ATLANTA — United Parcel Service Inc., the world’s No. 1 package delivery company, on Friday said second-quarter earnings fell as domestic package volume was hurt by economic uncertainty and its unsettled labor situation, according to a wire service.
UPS, which earlier this week said it was losing business to rivals because it had not yet reached a contract settlement with the International Brotherhood of Teamsters, said earnings fell 3 percent, to $611 million, or 54 cents per share, from $630 million, or 55 cents per share, a year earlier.
Wall Street analysts on average had expected it to earn 54 cents per share, according to research firm Thomson First Call. On Wednesday, the company affirmed its earnings would come in a range of 50 cents to 55 cents a share.
Total revenue rose 2.5 percent, to $7.68 billion from $7.49 billion a year before. That is somewhat shy of the average analyst’s revenue expectation of $7.81 billion, although it is within the range of estimates, according to Multex, another earnings tracking firm.
The revenue increase was driven by international growth, while domestic results lagged.
U.S. shipments fell, particularly toward the end of the quarter as customers moved business to arch rivals such as FedEx Corp. (NYSE:FDX – News) and Airborne Inc. (NYSE:ABF – News) on concerns UPS may face a Teamsters strike such as the one that crippled it five years ago.
The Atlanta company’s contract with 230,000 Teamsters expires on July 31. Union members have already voted to authorize a strike, although a walkout date has not been set.
Earlier this week, Teamsters’ officials said the union and company were still far apart on key issues such as pensions, health care benefits and wages.
“Clearly the contract talks and the continuing weakness in the U.S. economy reduced earnings in the domestic business,” UPS Chief Financial Officer Scott Davis said in a statement.
UPS is anxious to avoid a crippling strike like the one it endured in 1997. Then, International Brotherhood of Teamsters members walked off the job in a contract dispute, shutting down UPS for 15 days, shaking the nearly century-old UPS’s record for reliability, and costing it $750 million in lost revenue.
The company released its results earlier than scheduled because of this week’s announcement that it would be added to the Standard & Poor’s 500 index, it said in a statement. The early disclosure will allow it to issue up to 32.5 million new shares in a secondary offering at the same time it joins the index at the close of trading on July 19.
The offering, principally to index funds, will help meet new demand for the stock upon its inclusion in the benchmark index.

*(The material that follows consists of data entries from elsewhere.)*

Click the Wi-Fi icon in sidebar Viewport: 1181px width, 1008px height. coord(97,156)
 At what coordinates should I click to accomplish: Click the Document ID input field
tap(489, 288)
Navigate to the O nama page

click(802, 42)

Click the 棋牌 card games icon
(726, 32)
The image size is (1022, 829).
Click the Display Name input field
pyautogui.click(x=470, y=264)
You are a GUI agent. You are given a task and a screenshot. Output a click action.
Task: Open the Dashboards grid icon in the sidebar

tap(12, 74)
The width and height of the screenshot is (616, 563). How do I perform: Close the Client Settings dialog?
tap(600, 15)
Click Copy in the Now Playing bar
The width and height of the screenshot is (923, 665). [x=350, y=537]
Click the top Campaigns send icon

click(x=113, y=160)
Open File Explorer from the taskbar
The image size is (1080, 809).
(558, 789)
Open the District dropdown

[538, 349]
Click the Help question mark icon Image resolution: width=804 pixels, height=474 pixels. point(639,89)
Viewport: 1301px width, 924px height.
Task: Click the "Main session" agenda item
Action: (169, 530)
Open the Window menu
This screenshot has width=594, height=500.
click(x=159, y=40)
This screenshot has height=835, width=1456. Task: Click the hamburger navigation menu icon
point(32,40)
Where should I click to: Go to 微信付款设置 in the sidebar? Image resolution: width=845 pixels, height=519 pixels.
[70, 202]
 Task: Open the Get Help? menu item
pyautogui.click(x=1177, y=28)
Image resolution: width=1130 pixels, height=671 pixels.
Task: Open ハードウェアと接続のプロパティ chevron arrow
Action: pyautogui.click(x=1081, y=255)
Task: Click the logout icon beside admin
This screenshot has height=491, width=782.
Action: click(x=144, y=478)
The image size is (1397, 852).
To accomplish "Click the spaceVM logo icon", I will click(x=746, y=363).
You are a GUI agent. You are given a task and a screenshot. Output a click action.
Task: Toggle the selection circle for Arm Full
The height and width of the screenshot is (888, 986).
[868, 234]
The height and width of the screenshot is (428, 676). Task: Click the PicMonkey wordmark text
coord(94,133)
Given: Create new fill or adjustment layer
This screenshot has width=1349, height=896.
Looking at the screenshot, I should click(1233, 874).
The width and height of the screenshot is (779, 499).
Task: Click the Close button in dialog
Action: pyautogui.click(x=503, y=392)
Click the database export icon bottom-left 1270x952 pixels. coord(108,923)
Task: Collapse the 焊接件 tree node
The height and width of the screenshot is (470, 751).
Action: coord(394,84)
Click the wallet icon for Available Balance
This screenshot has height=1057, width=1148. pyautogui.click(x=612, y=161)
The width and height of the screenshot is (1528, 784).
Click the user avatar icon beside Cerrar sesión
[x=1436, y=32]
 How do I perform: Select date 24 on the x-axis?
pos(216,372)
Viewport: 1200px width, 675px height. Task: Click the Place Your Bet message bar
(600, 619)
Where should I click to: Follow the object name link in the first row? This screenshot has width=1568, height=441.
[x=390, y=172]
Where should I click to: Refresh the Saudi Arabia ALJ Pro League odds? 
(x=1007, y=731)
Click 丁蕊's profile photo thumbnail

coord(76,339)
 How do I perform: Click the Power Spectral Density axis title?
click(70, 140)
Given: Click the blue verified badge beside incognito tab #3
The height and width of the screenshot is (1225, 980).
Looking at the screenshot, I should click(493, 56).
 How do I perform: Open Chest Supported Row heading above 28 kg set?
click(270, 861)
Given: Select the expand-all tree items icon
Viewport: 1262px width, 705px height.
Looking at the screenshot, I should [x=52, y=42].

UPS shares closed Thursday at $62.50 on the New York Stock Exchange, backing off 19-month highs hit on Wednesday, the first day of trading following the S&P announcement.
Stocks added to the S&P 500 often get an initial boost as institutional investors who manage funds that track the index buy shares in the new components, bumping up demand for the stock.
Goldman Sachs is acting as lead underwriter of the stock offering, UPS said.